In Wiesbaden ist am Freitag, dem 6. Februar, der symbolische Spatenstich für den Neubau einer vierzügigen Grundschule an der Wettinerstraße gesetzt worden. Auf dem Gelände entsteht ein Standort für rund 400 Schülerinnen und Schüler inklusive einer Zweifeldsporthalle. Die bislang vorhandene Halle war nach Fertigstellung einer neuen Sporthalle in der Nachbarschaft abgerissen worden.
Planung, Raumkonzept und Nutzung
Geplant ist ein Gebäude mit etwa 8 700 Quadratmetern Bruttogeschossfläche, das moderne pädagogische Konzepte baulich umsetzt. Im oberen Geschoss sind 16 Klassenräume zu sogenannten Cluster Lernbereichen zusammengefasst. Ergänzt werden diese Einheiten durch Differenzierungsräume, Teamräume, offene Lernzonen sowie nutzbare Außenflächen wie Terrassen und Balkone.

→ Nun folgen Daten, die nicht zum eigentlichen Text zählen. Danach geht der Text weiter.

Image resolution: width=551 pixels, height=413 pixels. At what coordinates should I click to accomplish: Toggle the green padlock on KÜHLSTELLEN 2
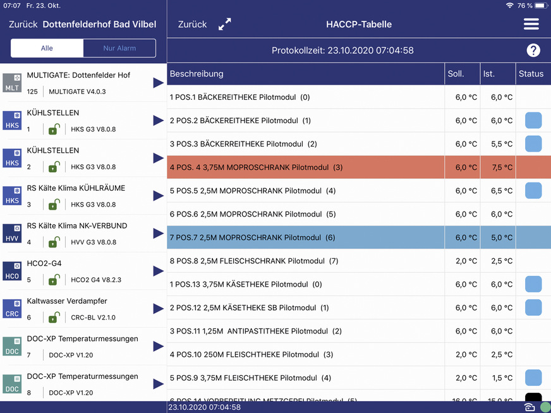click(54, 167)
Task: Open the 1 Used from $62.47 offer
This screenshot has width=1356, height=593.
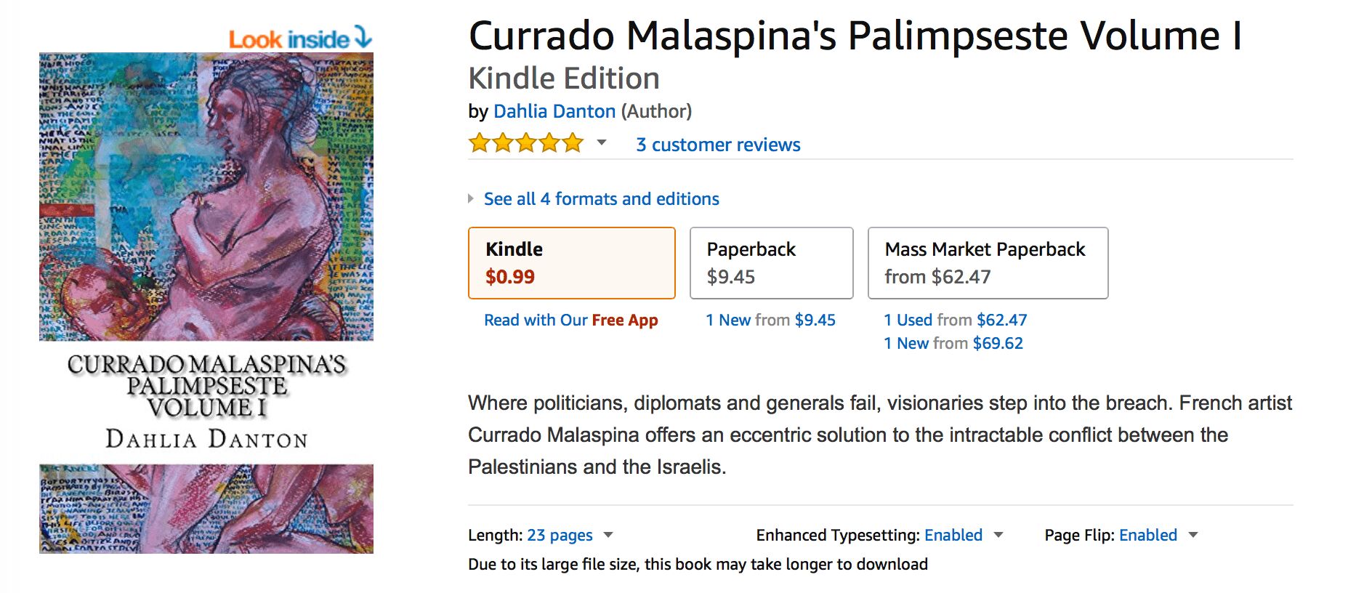Action: click(955, 320)
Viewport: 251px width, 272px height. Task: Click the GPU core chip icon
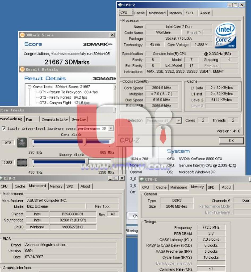[x=22, y=143]
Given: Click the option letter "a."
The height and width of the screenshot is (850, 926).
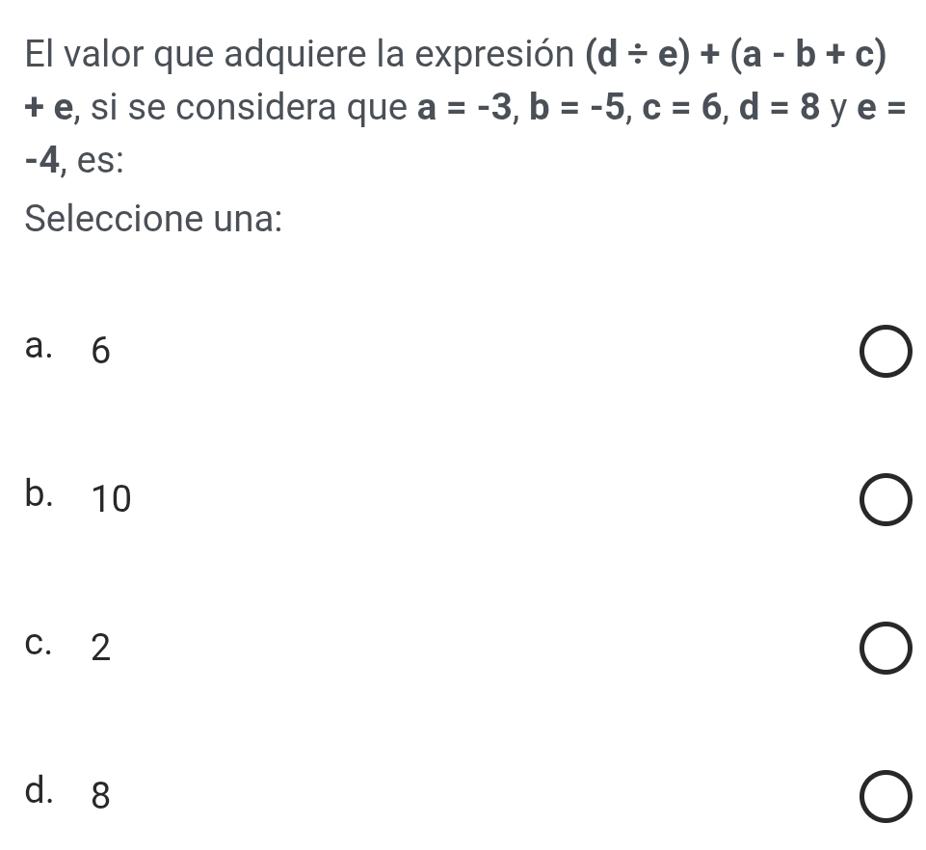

Im Zentrum des Neubaus liegt eine Aula mit Sitzstufenanlage, die als Versammlungsraum für schulische Veranstaltungen dient und auch außerhalb der Unterrichtszeiten für lokale Gremien nutzbar sein soll. An die Aula grenzt die Mensa, die in mehreren Schichten bis zu 360 Essen pro Tag ausgeben kann. Die direkt angebundene Sporthalle ist vorrangig für den Schulbetrieb vorgesehen, steht aber auch Sportvereinen zur Verfügung. Das Dach der Halle ist als Schulhof geplant und geht ebenerdig in die Freiflächen über, wodurch ein geschützter Aufenthalts- und Bewegungsbereich oberhalb des Straßenniveaus entsteht.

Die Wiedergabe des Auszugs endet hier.